LOCATION:Central Bank of Nigeria Headquarters
DOCKET NO.: 81-773
DECIDED BY: Burger Court (1981-1986)
LOWER COURT: United States Court of Appeals for the Eighth Circuit
CITATION: 460 US 300 (1983)
ARGUED: Nov 02, 1982
DECIDED: Mar 07, 1983
Barbara E. Etkind – on behalf of the Appellee
North Dakota – for waterfowl breeding, and the Government’s acquisition of North Dakota land has been given high priority
Robert O. Wefald – on behalf of the Appellant
Media for North Dakota v. United States
Audio Transcription for Opinion Announcement – March 07, 1983 in North Dakota v. United States
William J. Brennan, Jr.:
The opinion for the Court in 81-773, North Dakota versus the United States will be announced by Justice Blackmun.
Harry A. Blackmun:
Well, this case which comes to us by way of appeal from the United States Court of Appeals for the Eighth Circuit presents rather a refreshing subject matter because it concerns the wild fowl that fly our midwest flyways, that is ducks and geese.

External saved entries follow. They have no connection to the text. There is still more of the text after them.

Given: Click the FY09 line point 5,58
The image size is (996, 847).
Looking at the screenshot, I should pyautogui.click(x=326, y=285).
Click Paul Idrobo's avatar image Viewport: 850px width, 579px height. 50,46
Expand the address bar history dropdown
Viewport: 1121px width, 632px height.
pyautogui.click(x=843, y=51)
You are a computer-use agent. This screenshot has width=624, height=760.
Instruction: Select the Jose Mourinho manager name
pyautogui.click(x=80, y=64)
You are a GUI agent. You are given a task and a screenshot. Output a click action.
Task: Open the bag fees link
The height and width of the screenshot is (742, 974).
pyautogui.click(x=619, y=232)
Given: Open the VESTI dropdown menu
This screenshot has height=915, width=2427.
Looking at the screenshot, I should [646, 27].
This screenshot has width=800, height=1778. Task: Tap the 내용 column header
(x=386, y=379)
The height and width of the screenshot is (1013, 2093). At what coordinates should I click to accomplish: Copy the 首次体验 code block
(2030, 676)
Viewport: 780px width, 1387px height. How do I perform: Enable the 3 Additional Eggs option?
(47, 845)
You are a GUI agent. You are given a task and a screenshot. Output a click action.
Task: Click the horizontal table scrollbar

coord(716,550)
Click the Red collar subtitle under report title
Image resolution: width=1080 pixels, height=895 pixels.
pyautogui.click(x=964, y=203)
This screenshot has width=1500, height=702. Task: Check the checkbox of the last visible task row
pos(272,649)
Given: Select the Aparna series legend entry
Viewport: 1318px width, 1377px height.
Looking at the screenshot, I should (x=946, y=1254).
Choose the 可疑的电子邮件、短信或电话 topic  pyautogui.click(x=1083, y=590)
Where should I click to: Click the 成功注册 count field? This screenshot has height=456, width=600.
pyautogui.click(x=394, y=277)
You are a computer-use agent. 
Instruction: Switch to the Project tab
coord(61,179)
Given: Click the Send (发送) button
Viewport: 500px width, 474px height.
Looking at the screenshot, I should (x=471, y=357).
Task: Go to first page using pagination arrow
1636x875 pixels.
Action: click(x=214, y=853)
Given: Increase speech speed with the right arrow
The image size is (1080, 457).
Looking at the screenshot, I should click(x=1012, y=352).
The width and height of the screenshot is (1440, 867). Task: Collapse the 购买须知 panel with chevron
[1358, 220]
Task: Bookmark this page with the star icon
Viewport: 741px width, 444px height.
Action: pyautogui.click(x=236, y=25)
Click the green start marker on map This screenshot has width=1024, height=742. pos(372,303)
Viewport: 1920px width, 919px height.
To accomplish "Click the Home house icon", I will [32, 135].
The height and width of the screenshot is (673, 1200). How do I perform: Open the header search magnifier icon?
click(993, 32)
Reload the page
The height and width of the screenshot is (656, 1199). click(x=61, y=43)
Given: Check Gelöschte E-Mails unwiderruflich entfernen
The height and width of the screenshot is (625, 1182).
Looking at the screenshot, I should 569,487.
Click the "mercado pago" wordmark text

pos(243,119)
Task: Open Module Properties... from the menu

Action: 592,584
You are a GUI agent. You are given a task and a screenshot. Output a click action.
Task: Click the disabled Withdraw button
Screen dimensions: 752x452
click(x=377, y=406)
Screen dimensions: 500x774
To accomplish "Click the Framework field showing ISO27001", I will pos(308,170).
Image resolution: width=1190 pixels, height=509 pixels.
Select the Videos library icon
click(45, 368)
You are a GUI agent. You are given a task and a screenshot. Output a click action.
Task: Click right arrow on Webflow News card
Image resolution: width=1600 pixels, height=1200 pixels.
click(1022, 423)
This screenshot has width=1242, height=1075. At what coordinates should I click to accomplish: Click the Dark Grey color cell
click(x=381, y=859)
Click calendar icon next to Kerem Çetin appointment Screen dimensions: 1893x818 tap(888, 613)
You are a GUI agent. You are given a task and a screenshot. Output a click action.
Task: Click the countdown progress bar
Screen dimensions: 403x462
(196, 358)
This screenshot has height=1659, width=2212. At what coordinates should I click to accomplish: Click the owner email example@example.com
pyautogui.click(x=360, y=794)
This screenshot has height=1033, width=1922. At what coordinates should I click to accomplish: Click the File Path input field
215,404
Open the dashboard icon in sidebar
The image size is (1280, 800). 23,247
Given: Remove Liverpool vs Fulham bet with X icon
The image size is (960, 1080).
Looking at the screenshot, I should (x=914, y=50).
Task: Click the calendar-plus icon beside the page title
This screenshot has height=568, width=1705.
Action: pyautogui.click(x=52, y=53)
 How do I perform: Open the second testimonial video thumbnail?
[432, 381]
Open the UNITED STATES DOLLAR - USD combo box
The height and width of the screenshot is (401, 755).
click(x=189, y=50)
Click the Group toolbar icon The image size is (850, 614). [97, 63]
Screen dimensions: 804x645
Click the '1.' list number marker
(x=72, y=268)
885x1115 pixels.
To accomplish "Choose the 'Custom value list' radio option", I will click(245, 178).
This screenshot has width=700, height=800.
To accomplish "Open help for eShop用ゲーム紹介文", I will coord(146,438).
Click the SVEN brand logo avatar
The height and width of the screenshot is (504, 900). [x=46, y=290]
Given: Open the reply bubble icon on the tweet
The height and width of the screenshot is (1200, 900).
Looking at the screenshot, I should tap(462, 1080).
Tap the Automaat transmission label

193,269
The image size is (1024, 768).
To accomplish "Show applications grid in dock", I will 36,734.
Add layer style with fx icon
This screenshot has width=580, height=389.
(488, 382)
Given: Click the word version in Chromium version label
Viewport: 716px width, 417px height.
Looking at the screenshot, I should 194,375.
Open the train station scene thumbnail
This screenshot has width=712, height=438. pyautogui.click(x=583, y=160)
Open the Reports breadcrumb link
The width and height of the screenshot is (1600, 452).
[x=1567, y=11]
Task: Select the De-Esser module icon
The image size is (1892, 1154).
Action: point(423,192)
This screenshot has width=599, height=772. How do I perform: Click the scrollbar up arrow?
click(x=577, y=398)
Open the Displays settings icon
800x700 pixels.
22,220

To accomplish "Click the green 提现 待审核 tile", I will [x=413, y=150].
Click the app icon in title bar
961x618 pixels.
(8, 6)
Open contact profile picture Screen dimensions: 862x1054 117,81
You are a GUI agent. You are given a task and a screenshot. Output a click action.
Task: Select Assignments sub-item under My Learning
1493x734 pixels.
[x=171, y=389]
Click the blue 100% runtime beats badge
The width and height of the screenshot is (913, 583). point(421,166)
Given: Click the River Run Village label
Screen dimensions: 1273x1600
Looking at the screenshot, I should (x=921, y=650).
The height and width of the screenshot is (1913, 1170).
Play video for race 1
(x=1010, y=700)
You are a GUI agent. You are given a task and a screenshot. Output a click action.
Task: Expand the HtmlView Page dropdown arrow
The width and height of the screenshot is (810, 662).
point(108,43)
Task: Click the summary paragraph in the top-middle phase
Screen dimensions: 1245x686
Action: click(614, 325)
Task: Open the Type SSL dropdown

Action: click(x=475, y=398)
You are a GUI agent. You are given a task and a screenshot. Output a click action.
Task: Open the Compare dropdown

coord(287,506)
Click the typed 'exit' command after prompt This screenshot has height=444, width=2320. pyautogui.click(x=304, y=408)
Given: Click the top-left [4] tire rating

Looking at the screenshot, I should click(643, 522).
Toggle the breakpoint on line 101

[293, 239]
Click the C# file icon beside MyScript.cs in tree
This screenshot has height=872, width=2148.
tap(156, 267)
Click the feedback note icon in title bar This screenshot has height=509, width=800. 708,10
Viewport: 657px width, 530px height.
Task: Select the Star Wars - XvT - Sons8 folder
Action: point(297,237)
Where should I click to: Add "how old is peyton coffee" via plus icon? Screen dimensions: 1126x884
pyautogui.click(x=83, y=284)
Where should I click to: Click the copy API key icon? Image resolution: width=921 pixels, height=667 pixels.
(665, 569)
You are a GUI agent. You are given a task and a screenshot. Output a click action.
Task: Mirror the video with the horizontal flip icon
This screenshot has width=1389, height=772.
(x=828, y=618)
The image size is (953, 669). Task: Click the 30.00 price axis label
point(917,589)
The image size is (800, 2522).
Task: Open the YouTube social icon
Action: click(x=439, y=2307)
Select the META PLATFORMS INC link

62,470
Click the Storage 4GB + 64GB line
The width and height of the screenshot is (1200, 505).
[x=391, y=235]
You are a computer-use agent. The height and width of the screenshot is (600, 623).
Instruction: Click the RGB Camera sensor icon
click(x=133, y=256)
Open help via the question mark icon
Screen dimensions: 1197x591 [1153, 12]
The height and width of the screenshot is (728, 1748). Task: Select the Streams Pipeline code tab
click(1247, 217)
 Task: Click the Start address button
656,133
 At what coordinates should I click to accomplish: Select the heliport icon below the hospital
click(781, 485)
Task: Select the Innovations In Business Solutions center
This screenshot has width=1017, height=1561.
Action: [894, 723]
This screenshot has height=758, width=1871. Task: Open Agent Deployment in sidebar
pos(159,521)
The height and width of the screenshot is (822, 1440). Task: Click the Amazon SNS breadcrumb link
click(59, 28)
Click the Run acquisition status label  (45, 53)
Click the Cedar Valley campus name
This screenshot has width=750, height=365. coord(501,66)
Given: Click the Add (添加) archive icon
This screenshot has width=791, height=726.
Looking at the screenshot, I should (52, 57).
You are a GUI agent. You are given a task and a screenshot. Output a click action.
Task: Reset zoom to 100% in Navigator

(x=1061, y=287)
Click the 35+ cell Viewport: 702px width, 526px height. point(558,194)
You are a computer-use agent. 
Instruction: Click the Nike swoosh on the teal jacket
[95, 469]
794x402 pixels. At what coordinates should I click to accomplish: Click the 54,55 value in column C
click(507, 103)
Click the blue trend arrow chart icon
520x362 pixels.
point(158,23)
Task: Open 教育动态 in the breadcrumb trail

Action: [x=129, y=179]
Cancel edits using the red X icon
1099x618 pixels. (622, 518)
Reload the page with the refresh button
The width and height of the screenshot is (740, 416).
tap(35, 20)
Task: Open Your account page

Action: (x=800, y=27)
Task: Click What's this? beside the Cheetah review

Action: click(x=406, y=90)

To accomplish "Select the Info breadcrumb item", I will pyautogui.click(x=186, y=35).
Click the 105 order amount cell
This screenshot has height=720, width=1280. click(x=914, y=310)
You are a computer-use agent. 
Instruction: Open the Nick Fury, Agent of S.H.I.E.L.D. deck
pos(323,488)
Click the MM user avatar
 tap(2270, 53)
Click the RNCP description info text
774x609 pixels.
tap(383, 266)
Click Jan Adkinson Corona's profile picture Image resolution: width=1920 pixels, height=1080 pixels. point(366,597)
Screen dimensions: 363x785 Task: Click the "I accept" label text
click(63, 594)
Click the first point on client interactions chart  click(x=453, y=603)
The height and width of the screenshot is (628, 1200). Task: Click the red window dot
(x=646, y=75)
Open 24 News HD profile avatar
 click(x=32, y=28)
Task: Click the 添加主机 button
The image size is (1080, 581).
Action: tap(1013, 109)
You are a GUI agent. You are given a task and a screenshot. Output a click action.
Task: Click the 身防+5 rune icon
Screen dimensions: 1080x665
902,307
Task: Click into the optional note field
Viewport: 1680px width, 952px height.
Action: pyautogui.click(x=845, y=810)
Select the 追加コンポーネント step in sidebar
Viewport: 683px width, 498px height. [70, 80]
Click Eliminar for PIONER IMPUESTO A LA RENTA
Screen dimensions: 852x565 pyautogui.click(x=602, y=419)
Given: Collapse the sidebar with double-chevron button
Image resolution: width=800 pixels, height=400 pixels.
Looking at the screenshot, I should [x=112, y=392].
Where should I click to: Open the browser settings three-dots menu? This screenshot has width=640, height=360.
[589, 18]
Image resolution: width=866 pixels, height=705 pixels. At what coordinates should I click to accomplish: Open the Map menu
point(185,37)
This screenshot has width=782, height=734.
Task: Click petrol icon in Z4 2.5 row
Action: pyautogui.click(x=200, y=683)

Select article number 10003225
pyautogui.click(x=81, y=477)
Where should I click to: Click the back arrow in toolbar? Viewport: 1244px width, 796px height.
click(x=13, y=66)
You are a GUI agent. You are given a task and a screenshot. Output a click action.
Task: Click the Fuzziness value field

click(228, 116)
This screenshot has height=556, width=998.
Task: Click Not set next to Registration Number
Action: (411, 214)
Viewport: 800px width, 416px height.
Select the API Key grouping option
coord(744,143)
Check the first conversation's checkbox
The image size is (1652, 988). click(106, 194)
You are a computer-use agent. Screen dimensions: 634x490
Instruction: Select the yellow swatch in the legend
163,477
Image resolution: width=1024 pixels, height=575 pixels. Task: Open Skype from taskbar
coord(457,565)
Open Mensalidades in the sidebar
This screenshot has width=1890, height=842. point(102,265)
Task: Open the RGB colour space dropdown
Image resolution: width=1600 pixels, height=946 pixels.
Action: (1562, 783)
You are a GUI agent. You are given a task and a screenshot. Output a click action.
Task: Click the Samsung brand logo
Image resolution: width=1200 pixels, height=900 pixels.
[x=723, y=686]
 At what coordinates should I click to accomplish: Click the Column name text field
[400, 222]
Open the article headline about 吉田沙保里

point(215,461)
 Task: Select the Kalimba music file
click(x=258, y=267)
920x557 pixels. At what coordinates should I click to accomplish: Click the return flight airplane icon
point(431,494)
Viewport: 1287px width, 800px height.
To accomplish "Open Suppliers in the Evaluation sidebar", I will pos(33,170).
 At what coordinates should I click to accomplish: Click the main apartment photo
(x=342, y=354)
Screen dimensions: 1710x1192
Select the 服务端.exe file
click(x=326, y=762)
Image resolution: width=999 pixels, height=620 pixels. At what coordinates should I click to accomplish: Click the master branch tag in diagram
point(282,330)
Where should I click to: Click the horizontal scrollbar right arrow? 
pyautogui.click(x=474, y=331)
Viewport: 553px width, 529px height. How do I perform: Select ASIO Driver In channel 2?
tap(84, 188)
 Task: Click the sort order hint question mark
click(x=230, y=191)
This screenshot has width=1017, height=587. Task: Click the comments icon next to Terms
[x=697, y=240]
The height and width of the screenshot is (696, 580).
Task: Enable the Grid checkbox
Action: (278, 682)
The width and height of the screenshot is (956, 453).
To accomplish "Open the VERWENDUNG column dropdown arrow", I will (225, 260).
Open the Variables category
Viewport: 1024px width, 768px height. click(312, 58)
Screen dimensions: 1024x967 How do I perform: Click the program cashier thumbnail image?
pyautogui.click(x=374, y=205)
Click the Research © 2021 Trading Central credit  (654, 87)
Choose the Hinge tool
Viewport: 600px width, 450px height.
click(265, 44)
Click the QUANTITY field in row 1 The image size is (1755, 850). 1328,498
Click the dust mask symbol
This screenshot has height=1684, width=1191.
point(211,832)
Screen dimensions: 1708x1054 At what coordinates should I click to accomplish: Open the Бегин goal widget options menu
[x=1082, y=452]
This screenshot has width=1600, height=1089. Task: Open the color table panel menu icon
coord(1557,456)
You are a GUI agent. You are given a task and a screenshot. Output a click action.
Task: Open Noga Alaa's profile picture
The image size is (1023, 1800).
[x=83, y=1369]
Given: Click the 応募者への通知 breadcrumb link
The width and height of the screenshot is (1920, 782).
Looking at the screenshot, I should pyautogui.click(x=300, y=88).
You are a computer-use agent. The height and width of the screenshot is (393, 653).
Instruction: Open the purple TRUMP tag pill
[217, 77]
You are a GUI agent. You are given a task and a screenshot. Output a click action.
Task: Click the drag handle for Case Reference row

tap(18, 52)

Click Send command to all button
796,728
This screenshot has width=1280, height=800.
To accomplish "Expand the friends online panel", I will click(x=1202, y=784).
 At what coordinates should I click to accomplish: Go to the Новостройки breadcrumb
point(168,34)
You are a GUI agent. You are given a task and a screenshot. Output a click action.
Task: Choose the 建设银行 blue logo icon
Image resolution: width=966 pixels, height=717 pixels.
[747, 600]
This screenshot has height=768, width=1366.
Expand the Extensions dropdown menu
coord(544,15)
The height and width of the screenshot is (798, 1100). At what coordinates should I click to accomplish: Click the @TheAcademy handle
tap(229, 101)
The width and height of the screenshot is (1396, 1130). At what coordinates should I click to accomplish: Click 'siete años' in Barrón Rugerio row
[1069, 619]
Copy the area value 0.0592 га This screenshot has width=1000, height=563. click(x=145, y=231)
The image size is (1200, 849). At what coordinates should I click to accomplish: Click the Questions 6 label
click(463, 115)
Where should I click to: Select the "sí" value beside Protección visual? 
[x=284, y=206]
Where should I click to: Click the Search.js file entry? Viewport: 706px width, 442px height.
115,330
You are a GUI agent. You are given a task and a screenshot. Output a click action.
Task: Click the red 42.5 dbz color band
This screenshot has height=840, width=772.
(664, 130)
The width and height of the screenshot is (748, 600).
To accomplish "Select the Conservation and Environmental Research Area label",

The federal Migratory Bird Hunting Stamp Act authorizes the Secretary of the Interior to acquire easements over wetland areas suitable for migratory waterfowl breeding and nesting grounds.
The Wetlands Act of 1961 provides that no land suitable for waterfowl habitats can be acquired with money from the fund established for such acquisitions unless the acquisition has been approved by the Governor or an appropriate state agency of the State where the land is located.
Between 1961 and 1977, successive governors of the State of North Dakota consented to the acquisition of easements covering approximately a million and half acres of wetlands in that State.
By 1977, the United States had obtained easements covering about half of this acreage.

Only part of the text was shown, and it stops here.